#### DATA TO PROCESS
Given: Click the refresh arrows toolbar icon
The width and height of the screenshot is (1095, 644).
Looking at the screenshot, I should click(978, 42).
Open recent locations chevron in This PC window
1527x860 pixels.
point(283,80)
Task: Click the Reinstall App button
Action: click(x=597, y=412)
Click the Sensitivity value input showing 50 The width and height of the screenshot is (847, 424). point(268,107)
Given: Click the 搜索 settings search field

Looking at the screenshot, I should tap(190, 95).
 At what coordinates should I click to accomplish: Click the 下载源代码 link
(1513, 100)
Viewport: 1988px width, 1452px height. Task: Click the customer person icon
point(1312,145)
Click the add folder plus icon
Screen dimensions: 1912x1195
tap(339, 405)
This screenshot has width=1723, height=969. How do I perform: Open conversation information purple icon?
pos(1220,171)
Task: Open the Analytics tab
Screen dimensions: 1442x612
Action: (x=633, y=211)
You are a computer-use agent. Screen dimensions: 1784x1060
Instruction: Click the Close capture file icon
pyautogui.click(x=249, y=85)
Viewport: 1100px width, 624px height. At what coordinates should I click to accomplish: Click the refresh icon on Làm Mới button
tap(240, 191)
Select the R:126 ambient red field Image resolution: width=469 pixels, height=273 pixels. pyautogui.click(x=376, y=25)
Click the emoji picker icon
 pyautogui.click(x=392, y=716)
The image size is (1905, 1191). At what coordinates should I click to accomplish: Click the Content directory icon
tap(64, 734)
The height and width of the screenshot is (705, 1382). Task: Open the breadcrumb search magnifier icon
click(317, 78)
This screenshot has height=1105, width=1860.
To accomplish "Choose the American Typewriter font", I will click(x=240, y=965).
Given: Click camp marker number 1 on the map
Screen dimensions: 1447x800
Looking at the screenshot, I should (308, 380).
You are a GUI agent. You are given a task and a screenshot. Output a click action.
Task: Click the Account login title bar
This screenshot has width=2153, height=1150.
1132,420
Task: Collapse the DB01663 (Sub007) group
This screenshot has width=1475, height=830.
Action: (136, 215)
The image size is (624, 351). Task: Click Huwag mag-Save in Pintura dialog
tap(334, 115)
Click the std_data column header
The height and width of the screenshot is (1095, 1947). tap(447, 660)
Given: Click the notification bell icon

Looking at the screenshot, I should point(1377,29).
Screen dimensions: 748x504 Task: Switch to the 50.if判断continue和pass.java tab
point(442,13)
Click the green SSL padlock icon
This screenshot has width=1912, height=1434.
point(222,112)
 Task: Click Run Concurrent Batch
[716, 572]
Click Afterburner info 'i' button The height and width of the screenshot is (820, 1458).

#### TASK REQUIREMENTS
Collect every line above that contains the word "agent".

#### SOLVED PROBLEM
You are a computer-use agent. Screen dimensions: 1784x1060
You are a GUI agent. You are given a task and a screenshot. Output a click action.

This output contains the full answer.